More than 50 grape varieties grow here – chief among them the Santorini’s famous, crisp white award-winner Assyrtiko and the PDO-protected sweet Vinsanto, made with sun-dried grapes and served as a liqueur.
But beyond grape varieties and history (amphorae and wine-making utensils have been found at the Prehistoric settlement of Akrotiri), the story of Santorini’s wineries is about the characters who run them and the traditions they follow.
The ancient pruning system that curls vines into kouloures (baskets), protecting them from winds and intense sunlight and allowing them to absorb more water, can be found throughout the island. And the subterranean arched cellars, known as kanaves, are still part of the architecture of many vineyards.
From touring the wineries and cellars, to wine-tasting accompanied by local cheese and cold cuts, this is where Santorini has chosen to bottle much of its authenticity. So much so that when you’re home and you pop a cork of one of the bottles you’ve taken back with you, you’ll be taken right back to the vines and the people who produced them.
There are around a dozen wineries around Santorini that can visited, either individually or as part of a tour. Here are some suggestions:
Switch the whitewashed elegance of cosmopolitan Oia with the greenery and authenticity of a vineyard in just a few kilometres. Amongst them is Domaine Sigalas, a short walk away.
What more incredible backdrop could there be to a winery than the Caldera? The vineyards here are grown in terraces around Megalochori and Pyrgos Kallistis. There are a number of options, amongst them Santo Wines (a cooperative with more than 1,200 members) as well as Venetsanos, Boutaris and Gavalas wineries.
If it’s an authentic village setting you’re after, then head to the settlements of Episkopi Gonias or Vothanas. You’ll find wineries such as Argyros Estate and the Koutsoyannopoulos Winery & Wine Museum, built in a cave 8m below ground and with a labyrinth of tunnels reaching 300m that showcase wine-growing scenes from the 17th century.
Over on the eastern side are vineyards, with a very different sea view. Amongst the wineries here is Gaia Wines, midway between Kamari and Monolithos and situated right by the beach.
- Domaine Sigalas is 2km (10mins) by taxi and 35mins by foot from the centre of Oia.
- Santo Wines, Venetsanos, Boutaris and Gavalas wineries are all within 2.6km of each other and can be reached on foot and are around 20km (30mins) from Oia.

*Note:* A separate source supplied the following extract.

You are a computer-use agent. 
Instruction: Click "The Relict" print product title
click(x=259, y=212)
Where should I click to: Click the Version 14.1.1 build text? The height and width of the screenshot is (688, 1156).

- Koutsogiannopoulos Winery & Wine Museum and Argyros Estate are 20km (30mins) from Oia, 8km (15mins) from Thera and 2km (5mins) from Kamari.
- Gaia Wines is 2km (5mins) by car from Kamari, 9km (15mins) from Thera and 20km (30mins) from Oia.
Santorini is also covered by an extensive public bus services.
- Santorini’s wineries can be visited all year round, with the exception of Gaia Wines (April-October).
- In April-May, grapes begin to come through on the vines and vineyards are at their most atmospheric.
The harvest period is August-September.
- You can visit a single vineyard in 1-2 hours.
- If you join an organised tour and visit 2-3 vineyards, you will need 3-5 hrs.
- If you visit the wineries mentioned (and perhaps others) it will take you 2-3 days.